### SOURCE EXTRACT
>> START
I like to think of libraries as the OG home of fandoms
(before the internet there were libraries where you could come and geek out)

Deemah
True

*Tessa
In my professional field I’m especially excited about the openness with which we’re beginning to discuss intersections between traditional publishing and fandom, boundaries, and the need to re-center narratives on stories from marginalized writers and experiences, and the breakdown of colonial thought. It’s fraught, but it’s so necessary. I’ve seen so much of the best essays on the subjects some through fandom channels.

Gstudent21
I love actual libraries. I still read physical books

Kirsten:
I think we have had very different library experiences! Though I do want to state I love my library!

Sharon E.
Me too

*Kate M.
I agree Tessa! I feel like the fandom game has really been upped in the last 10 years.

Sharon E.
Sorry, I meant I still read physical books too. Guess I shoulve gone with a hi first

*Kate M.
Fans are getting involved and moving the conversations forward.

*Tessa
I definitely have to “defend” fandom less than I did 5 years ago.

Kirsten:
Definitely! It’s changed a lot since I’ve joined fandom, and the access is much easier now.

*Kate M.
(or forcing the conversations to be had in the first place)

*Tessa
YES, by either making known what they want, or by doing it themselves. And often a combination of those things, which makes the whole conversation so much more dynamic.

I don’t really read fanfic for books, unless it’s for one of my friends books and I want to see what’s out there. So it’s less for my own fandom, and more on behalf of peers

Deemah
I used to love physical books but because some of them are heavy, I can’t take them anywhere I want so I converted to phone versions.

Kirsten:
Ok! I think we are ready for the next question, but before we do, welcome newcomers!

*Tessa
(my own fandom meaning, my fan-self)

*Kate M.
Lol is it weird to read fanfic for a friend’s book?

Jemmy M.
fanfic has made me a much better writer; the community is so welcoming

Beth B.
I love how fandom does alot of fan theories.

Kirsten:
Tessa, what were some of your early experiences like when your work gained its own fans? And Kate, what were the early responses like when you began working with fandom-related library projects?

*Tessa
I think it’s usually pretty fun Kate! 😀

Robin D.
I love getting feedback from people. It helps motivate me so much 🙂

*Tessa
I will never forget the first fanart I received for Blood Magic, back before I could share it on tumblr. Fanart in general just makes me incredibly happy, whether I consider it “accurate” or not doesn’t even matter to me (unless it’s whitewashed…). Mood boards of my characters and books fascinate me.

Kirsten:
That must have made your day! I remember getting fanart for my first fic, I think I cried.

*Tessa
There was a tumblr dedicated to my United States of Asgard series for a while, full of conversations, recommendations, art and the like—it’s pretty quiet now, but the series has been finished since 2015. I always felt like I didn’t really belong there, but I also couldn’t stop chekcing it. I stayed away, occasionally reblogging things.

I think I laid down on the floor when I got that fanart, Kirsten.

Kirsten:
Oh wow!
I can imagine!

*Kate M.
I can still remember when (I think it was about 2008) we brought John and Hank Green when they were on a nerdfighter tour across the US. We knew it would be big, they had a huge online following and John’s books were perennially popular…but what I loved was that the fandom wasn’t just for books, it was for the people! We were flooded with nerdfighters who knew every song Hank had written, knew every insider joke from the vlog brothers videos, had T-shirts with llamas and nerdfighter hand signals. It was awesome!
>> END
### DATA LINES
>> START
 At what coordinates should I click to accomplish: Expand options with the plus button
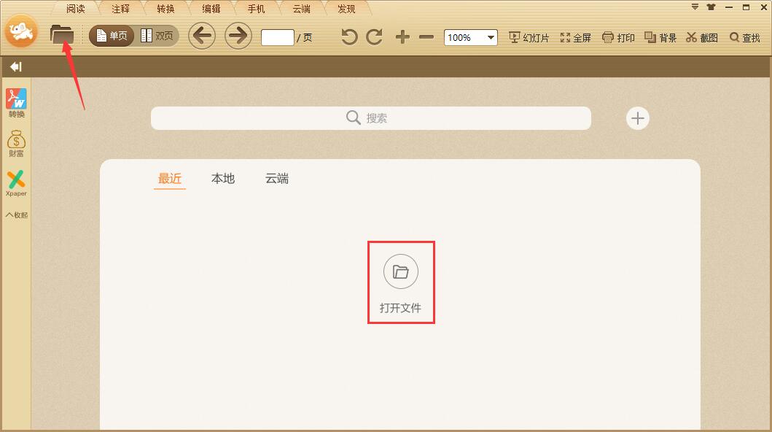tap(637, 117)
>> END
Could you carry on the chat about libraries and fandom after its last message? The listing has no role in this.

### OUTPUT BELOW
We’ve hosted so many fandom related events at the library over the years and the thing that ties them all together is passion. The literal outpouring of love you feel at these events is amazing. We’ve hosted the PotterCast tour, Wizard rock band concerts, our anime festival, cosplay club, a Doctor Who convention, a summer of Bring Your Own Fandom creative events, tons and tons of author visits and more.

Kirsten:
That sounds incredible, Kate. Do you remember what your first event was like?

Semihoye
I just love that people on the fanfic sites are usually so thankful for everything that’s get written and are a very welcoming audience .

*Tessa
That is AMAZING Kate. I’ve always loved my library system, but WOW

*Kate M.
Insane! I was so worried about screwing something up and displeasing fans that I slaved over every detail.
That is one thing about hosting programs for fans is that you can’t get it wrong!

Claudia R.
So true, people notice every detail. On the other hand, they also love every detail!

*Kate M.
They do!

Celina R.
Fans are a very grateful bunch usually

*Tessa
lol that’s the opposite for authors. we can DEFINITELY get it wrong

Kirsten:
Good to know! People get so excited about the things they love, so often it’s nice for them to just see it.

*Kate M.
And I love that they (teens at least) are very welcoming to new fandom goers

Kirsten:
So the theme for today’s chat is the Young Adult Genre given the work you’ve done in that area. I’d like to ask each of you in what ways you think that YA is unique as a genre and what it is that appeals to you about it.

*Kate M.
What I love about working with teens is how deeply they fall into a fandom. It isn’t just a passing fancy for them. They fall fast and they fall hard. Their love is unapologetic and all consuming. I can remember what that felt like and I love listening to a teen who has just found their new fandom (whether they are telling me about their new obsession with Sarah J. Maas or how they just found Buffy the Vampire Slayer on Netflix).

Semihoye
To Kirsten that’s true but I always assume it’s because we all want us to encourage to get better by being so critical over each other’s works, lol.

*Tessa
For a long time YA was the genre where you could do ANYTHING. Genre-bending, pushing the envelope re: sex and narrative, you could experiment—the only thing you had to have in the story was some kind of teenage experience. I do think that YA has specialized a bit more in the past five years, and its united by the Teen Experience—regardless of genre—and opening up in huge ways to marginalized teen experiences.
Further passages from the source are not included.